• [SUPPLIED TEXT]
======

Page slicing in Java

This technique gives a possible implementation for the CategoryBpPageSizeLimit and CategoryBpPageSizeUsable using JSR-188 and SAX (Simple API for XML) Java APIs.

The idea is to use an XML document analyzer based on events (like SAX) to process the elements taking into account that the number of bytes already processed in the current slice of a larger page cannot exceed a maximum.

SAX has been chosen instead of other options (like DOM) in order to save memory use during the analysis of a document.

If the resource to be splitted was a WML document, JSR-188 might be used to get the maximum decksize and split the resource in units with a maximum weight of "decksize". Unluckily, it is not easy to guess maximum weight for a page in CC/PP or UAProf for non-WML resources (XHTML-or-variants-based documents).

When trying documents as MWBP 1.0, with anchors referencing parts of the document, they do not exist in resulting sliced documents. A more refined version of the sample code should be created to achive this.

Pre-requisites:

A servlet container
JSR-188 API
SAX API

Implementation Steps:

Have a servlet container running
JSR-188 and SAX API installed and available for the application.
Create an application implemented by a servlet (SplitterExample.java) and an auxiliary class (MySplitter.java)

Code sample 1 part 1 (SplitterExample.java)

package org.splitter;
 
import java.io.File;
import java.io.FileOutputStream;
import java.io.IOException;
import java.util.HashMap;
 
import javax.servlet.ServletConfig;
import javax.servlet.ServletContext;
import javax.servlet.ServletException;
import javax.servlet.http.HttpServletRequest;
import javax.servlet.http.HttpServletResponse;
import javax.xml.parsers.SAXParser;
import javax.xml.parsers.SAXParserFactory;
 
import ctic.ProfileParser;
 
 
/**
 * Servlet implementation class for Servlet: SplitterExample
 * This servlet shows an example of how works the class "MySplitter" with the
 * document "Mobile Web Best Practices 1.0 - W3C Working Draft 13 January 2006"

======

• [THE TASKS]
(1) Decide whether each statement agrees with the Java page slicing text, answering yes or no and quoting the text's deciding words: (a) SAX was picked over DOM to reduce memory use; (b) anchors that point to parts of the document survive in the sliced documents; (c) the application is made of a single servlet with no other class.
(2) Pick up the Java page slicing text from its last line and carry it on.

• [SUPPLIED DATA]
======

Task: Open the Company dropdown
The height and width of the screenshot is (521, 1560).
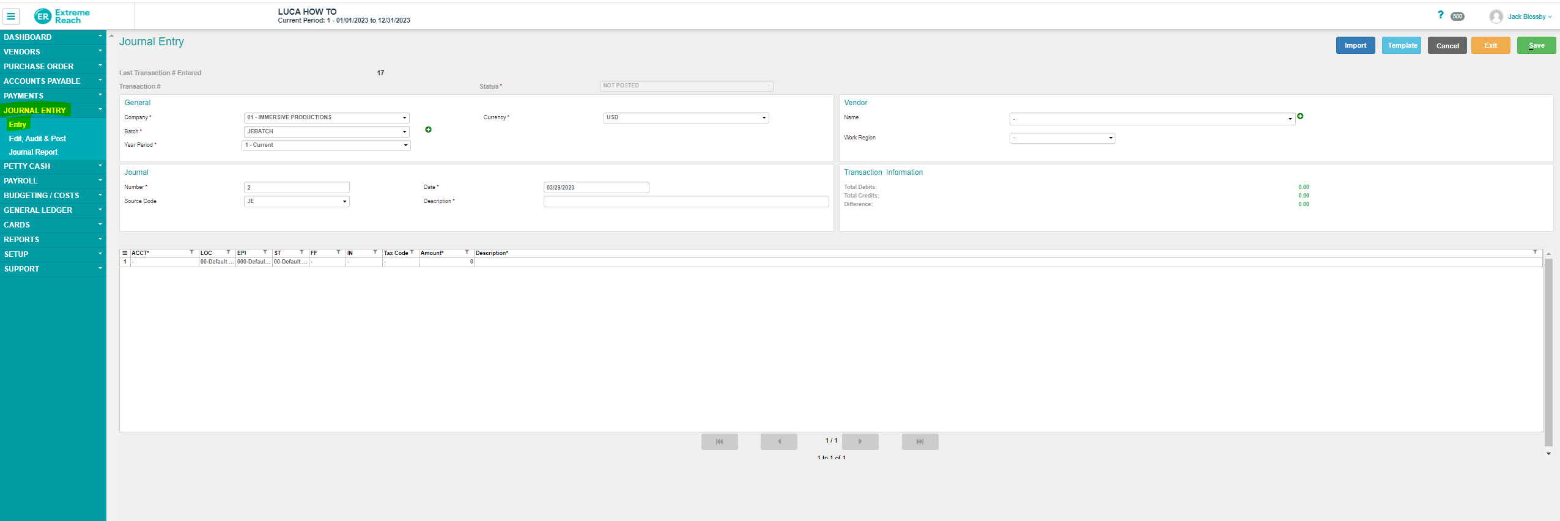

======

• [SET OF ANSWERS]
(1)
(a) Yes: "SAX has been chosen instead of other options (like DOM) in order to save memory use during the analysis of a document."
(b) No: "they do not exist in resulting sliced documents."
(c) No: "Create an application implemented by a servlet (SplitterExample.java) and an auxiliary class (MySplitter.java)"

(2)
 */
public class SplitterExample extends javax.servlet.http.HttpServlet implements
    javax.servlet.Servlet
{
  /**
   * Internal field in charge of getting client's capabilities.
   */
  private ProfileParser profileParser;
  /**
   * Internal field to store the context servlet and perform forwarding request.
   */
  private ServletContext context;
  /**
   * Internal field to store the maximum size desired for the parts of the page.
   */
  private long maxSize;
  
  /**
   * Constant that indicates the name of the resource that will be splitted.
   */
  private final String BASE_NAME = "page.html";
  
  
  
  public SplitterExample()
  {
    super();
  }
  
  
  public void init(ServletConfig cfg) throws ServletException
  {
    profileParser = new ProfileParser();
    context = cfg.getServletContext();
  }
 
  
  protected void doGet(HttpServletRequest request, HttpServletResponse response)
      throws ServletException, IOException
  {
    doPost(request,response);
  }
 
  
  protected void doPost(HttpServletRequest request, HttpServletResponse response)
      throws ServletException, IOException
  {
    processRequest(request,response);
  }
  
  /**
   * This method in charge of process the client's request sending the right
   * resource partition.
   *
   * @param  request    object that encapsulates the client's request.
   * @param  response   object that encapsulates the server's response.
   */
  void processRequest(HttpServletRequest request, HttpServletResponse response)
  {
    long deckSize;
    String xhtmlAttr;
    HashMap attributes;
 
    try
    {
      // Get device attributes hash map 
      attributes = profileParser.getProfileAttr(request);
      
      // If information about the client is available ...
      if (attributes != null)
      {
        // Get the maximum deck size for WAP.
        xhtmlAttr = (String) (attributes.get("WmlDeckSize"));
        if (xhtmlAttr != null)
          deckSize = Long.parseLong(xhtmlAttr);
        
        // Establishes as maximum size the value of 4096 bytes instead of
        // deckSize because the original resource is a XHTML document. This
        // line can be commented if the original resource was a WML document.
        maxSize = 4096;
        
        // Split it!
        splitFile();
        
        // Compound and redirect to the first parted page.
        String ref = "/part_" + BASE_NAME.substring(0,BASE_NAME.lastIndexOf('.')) + "_0.html";
        context.getRequestDispatcher(ref).forward(request,response);
      }
      // If is null profile forward to the original resource ...
      else
      {
        String ref = "/" + BASE_NAME;
        context.getRequestDispatcher(ref).forward(request,response);
      }
    }
    catch (Exception e)
    {
      e.printStackTrace();
    }
  }
  
  /**
   * This method in charge of perform the split process of the resource.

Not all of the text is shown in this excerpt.